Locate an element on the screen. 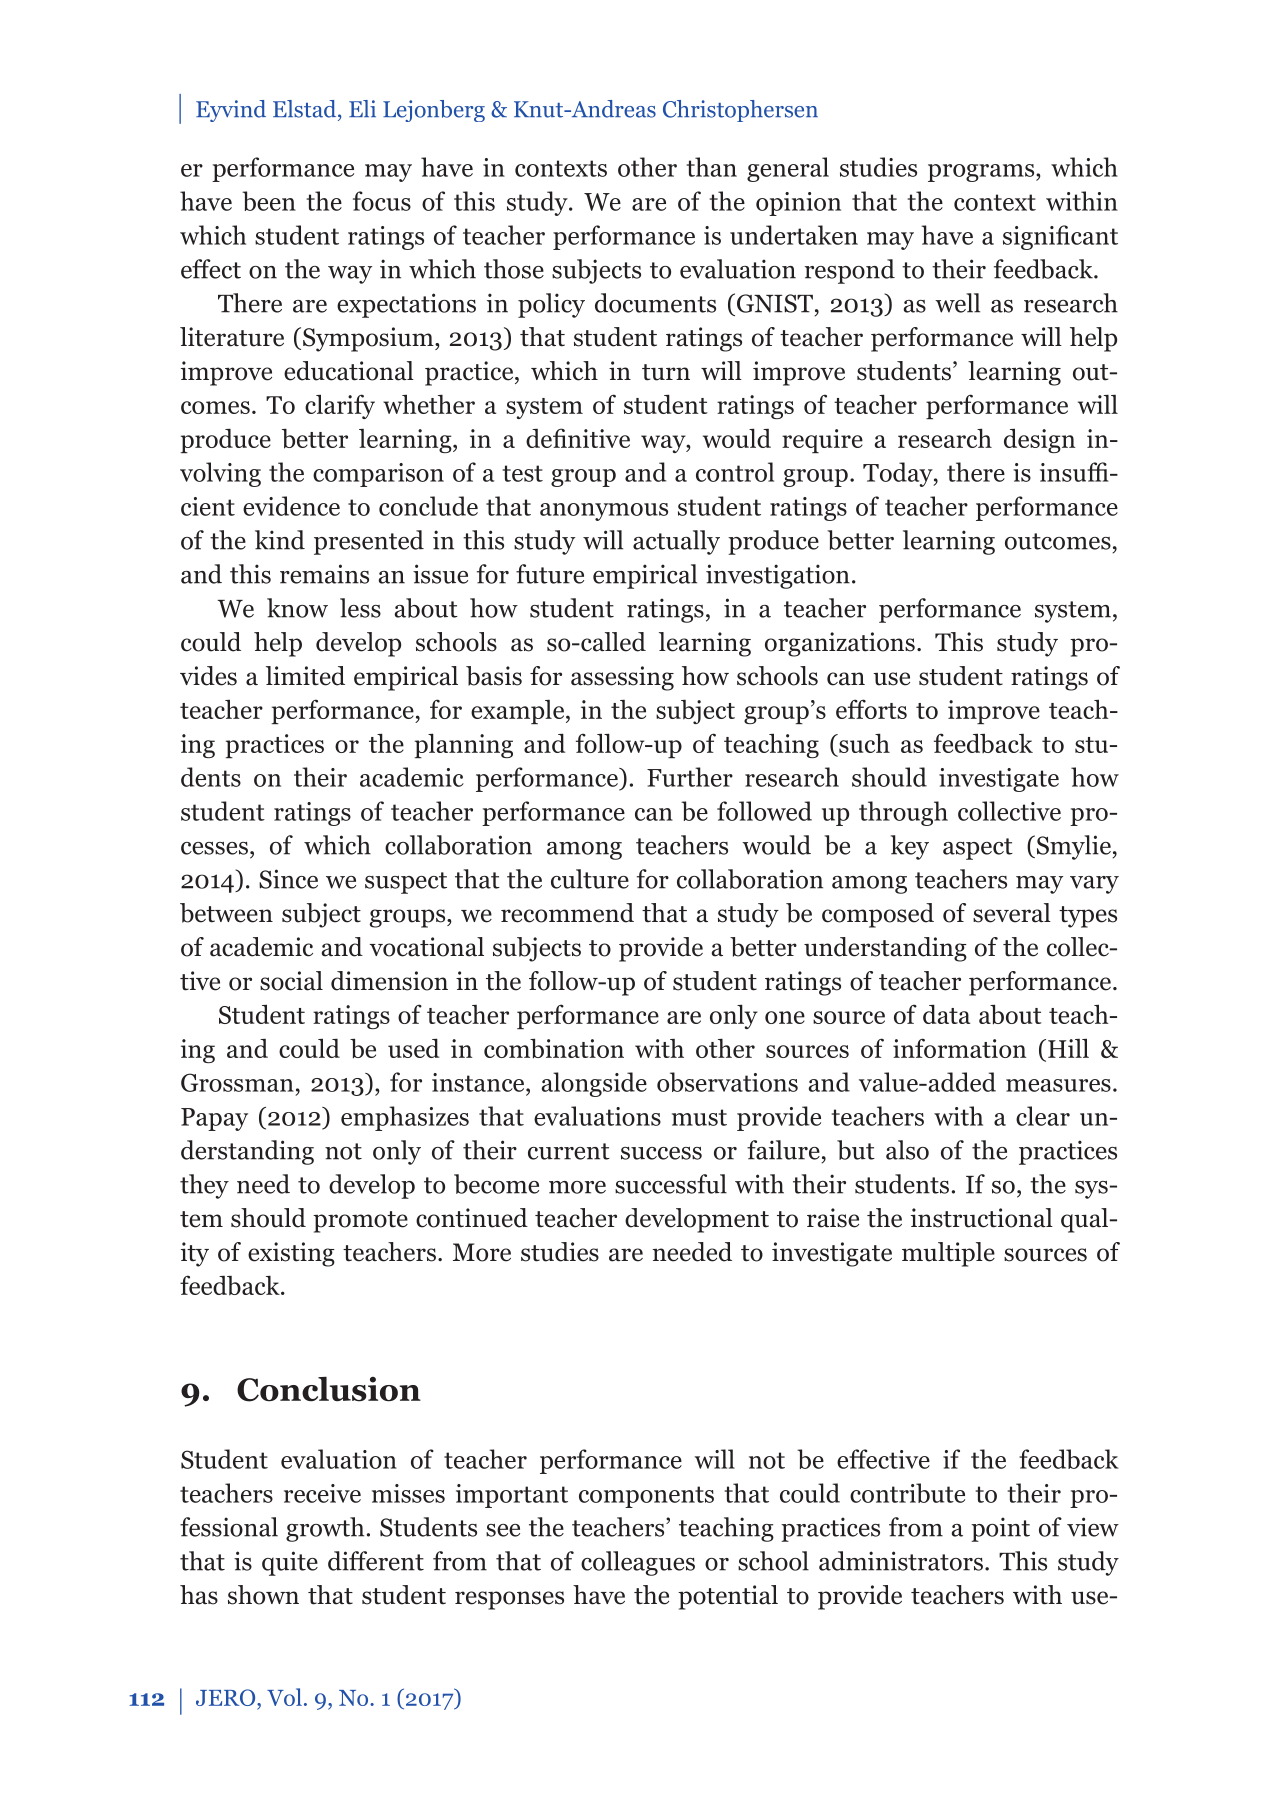 Image resolution: width=1276 pixels, height=1801 pixels. quite is located at coordinates (290, 1563).
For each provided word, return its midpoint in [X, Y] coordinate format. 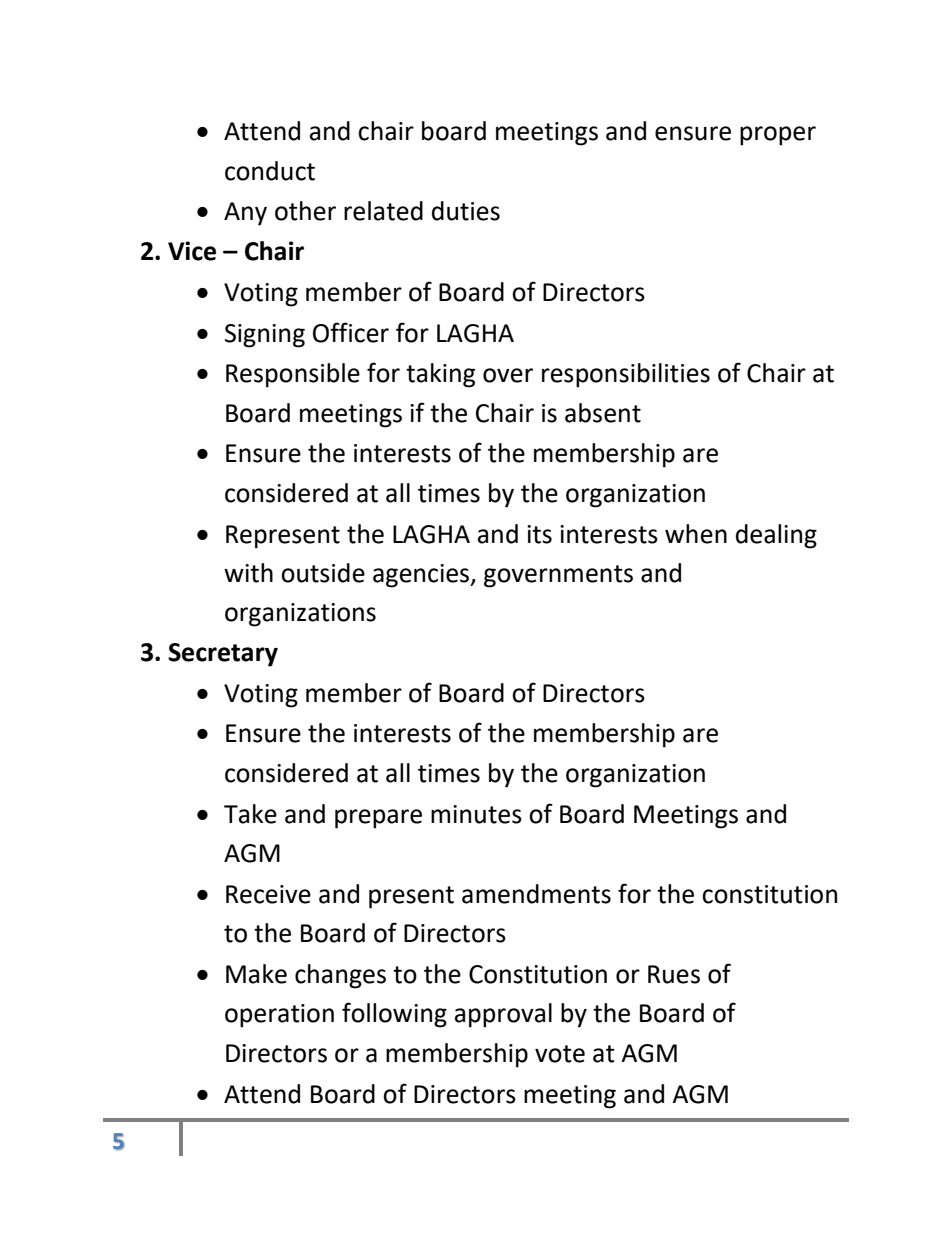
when [696, 534]
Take [250, 814]
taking [440, 375]
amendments [536, 894]
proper [778, 136]
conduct [270, 171]
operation [279, 1016]
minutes [476, 814]
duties [466, 211]
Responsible [293, 375]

....

What to work on.
Render the records as a JSON list of strings, one string per line with blank lines left out. Begin at the line that contains "taking [440, 375]" and stop after the last line of the records.

Problem solution.
[
  "taking [440, 375]",
  "amendments [536, 894]",
  "proper [778, 136]",
  "conduct [270, 171]",
  "operation [279, 1016]",
  "minutes [476, 814]",
  "duties [466, 211]",
  "Responsible [293, 375]"
]